Genome-wide profiling of several core components of PRC1 and PRC2 in ES cells suggested their potential role in lineage commitment in mammals. Most notably, PcG proteins were enriched at the promoter regions of a large class of genes with important roles in development and whose expression levels are low in ES cells as compared to differentiated cells (Boyer et al., 2006; Lee et al., 2006). While components of both PRC1 and PRC2 occupied discrete intervals at the TSS of target genes, a small fraction of these exhibited extended regions of binding that could span over 100kb such as at the HOX gene clusters (Lee et al., 2006). A similar distribution pattern was also observed for H3K27me3 (Bernstein et al., 2006). Interestingly, the sequences occupied by PcG proteins or H3K27me3 were found to be CpG-rich and to harbor some of the most highly conserved non-coding elements in the mammalian genome (Bernstein et al., 2006; Lee et al., 2006). Consistent with a role in gene repression, the majority of target genes were de-repressed in ES cells that harbored mutations in core components of the PRC2 complex such as Eed and Suz12 (Azuara et al., 2006; Boyer et al., 2006; Chamberlain et al., 2008; Pasini et al., 2004). It is important to note that while loss of PcG proteins leads to gene de-repression, these cells generally maintain ES cell identity. In some cases, however, the ability of these cells to differentiate is compromised suggesting that PcG proteins are necessary for lineage commitment (Pasini et al., 2007). While PRC2 and PRC1 are found together at many promoters in ES cells, this is not an exclusive relationship as a recent study identified two classes of bivalent domains at promoter regions based on co-occupancy of both PRC1 and PRC2 or by PRC2 alone (Ku et al., 2008). It appears that promoters that are targets of both complexes are more efficiently retain Polycomb-mediated chromatin configuration upon differentiation. Collectively, these studies suggest that PcG proteins regulate developmental progression in ES cells by silencing genes whose untimely expression could lead to inappropriate differentiation.

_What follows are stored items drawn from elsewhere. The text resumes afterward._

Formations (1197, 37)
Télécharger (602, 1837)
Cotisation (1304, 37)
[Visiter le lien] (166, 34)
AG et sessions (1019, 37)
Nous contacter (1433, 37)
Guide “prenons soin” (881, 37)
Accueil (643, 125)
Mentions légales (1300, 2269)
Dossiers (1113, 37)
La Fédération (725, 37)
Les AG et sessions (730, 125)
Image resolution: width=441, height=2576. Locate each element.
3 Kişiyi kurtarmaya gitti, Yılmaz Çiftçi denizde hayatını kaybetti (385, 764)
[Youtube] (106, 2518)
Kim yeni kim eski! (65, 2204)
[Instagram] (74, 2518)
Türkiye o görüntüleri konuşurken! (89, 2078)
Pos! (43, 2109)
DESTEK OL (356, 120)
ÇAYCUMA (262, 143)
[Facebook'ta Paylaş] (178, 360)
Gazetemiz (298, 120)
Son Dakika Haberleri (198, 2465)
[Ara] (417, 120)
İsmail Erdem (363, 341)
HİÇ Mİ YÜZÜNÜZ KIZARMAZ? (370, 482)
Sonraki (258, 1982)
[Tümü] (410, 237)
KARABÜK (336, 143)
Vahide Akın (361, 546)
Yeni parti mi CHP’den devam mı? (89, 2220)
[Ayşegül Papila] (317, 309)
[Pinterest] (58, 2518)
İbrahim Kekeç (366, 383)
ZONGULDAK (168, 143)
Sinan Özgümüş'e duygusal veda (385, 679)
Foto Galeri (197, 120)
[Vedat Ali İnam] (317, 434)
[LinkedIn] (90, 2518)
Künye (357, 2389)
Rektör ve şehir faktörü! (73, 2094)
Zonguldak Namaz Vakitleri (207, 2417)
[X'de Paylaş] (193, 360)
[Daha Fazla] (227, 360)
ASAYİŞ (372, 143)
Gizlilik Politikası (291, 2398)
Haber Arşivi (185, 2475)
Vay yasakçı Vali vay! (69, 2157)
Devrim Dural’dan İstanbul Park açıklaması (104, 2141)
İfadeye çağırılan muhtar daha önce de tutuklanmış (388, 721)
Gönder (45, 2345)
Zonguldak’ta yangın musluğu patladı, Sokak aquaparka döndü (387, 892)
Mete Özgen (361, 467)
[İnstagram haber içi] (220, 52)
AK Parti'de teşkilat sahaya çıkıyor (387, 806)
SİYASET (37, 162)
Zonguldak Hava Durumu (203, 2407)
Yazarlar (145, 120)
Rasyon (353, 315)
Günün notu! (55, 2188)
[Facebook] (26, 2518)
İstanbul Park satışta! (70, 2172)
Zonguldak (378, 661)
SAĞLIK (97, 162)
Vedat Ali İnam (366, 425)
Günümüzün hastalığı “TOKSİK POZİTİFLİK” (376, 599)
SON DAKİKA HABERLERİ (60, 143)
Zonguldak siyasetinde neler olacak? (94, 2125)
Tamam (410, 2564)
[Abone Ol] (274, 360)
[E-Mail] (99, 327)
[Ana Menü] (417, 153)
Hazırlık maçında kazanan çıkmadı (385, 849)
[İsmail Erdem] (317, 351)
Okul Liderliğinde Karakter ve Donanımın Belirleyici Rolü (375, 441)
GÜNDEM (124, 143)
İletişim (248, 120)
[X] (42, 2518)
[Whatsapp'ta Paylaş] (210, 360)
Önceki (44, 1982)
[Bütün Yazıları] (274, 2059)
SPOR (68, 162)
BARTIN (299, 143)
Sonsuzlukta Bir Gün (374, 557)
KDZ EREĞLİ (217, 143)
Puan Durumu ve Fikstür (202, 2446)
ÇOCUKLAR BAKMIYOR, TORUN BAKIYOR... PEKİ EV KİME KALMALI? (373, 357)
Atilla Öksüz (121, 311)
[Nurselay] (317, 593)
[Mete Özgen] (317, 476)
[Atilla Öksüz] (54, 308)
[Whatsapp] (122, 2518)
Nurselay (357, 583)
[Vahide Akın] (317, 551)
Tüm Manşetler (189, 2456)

While these studies have provided important insights into the control of developmental gene expression patterns during development, many questions remain. It will be critical to fully decipher how PcG- and TrxG-proteins are recruited to their target sites in mammals and to understand the mechanisms by which their associated modifications are maintained during DNA replication or resolved during lineage specification.
2.4. Histone variants
In addition to histone modifications, the replacement of major histones with specific variants has emerged as a key mechanism to modulate nucleosome dynamics and chromatin structure. Histone variants are non-allelic forms of the major histones that can be incorporated into chromatin in a cell cycle independent manner. Incorporation of various types of histone variants can induce localized changes in chromatin structure and form specialized chromosomal domains (Boulard et al., 2007; Henikoff et al., 2004; Jin et al., 2005). These replacement histones play important roles in all eukaryotes by influencing a wide range of DNA-mediated processes such as genome integrity, X-inactivation, and gene regulation (Boulard et al., 2007; Henikoff et al., 2004). Similar to histone modification patterns, the distribution of histone variants is not uniform and sites of enrichment demarcate chromatin into functional domains. H2AZ is a highly conserved variant of H2A that is essential for the development in all metazoans examined to date (Clarkson et al., 1999; Faast et al., 2001; Ridgway et al., 2004; Updike and Mango, 2006; van Daal and Elgin, 1992). This particular variant has been implicated in multiple and sometimes apparently contrasting roles in divergent organisms (Guillemette and Gaudreau, 2006; Zlatanova and Thakar, 2008), suggesting that it may function in a highly context-dependent and cell type specific manner. Thus, it will be important to elucidate the roles of H2AZ in mammalian development and stem cell function.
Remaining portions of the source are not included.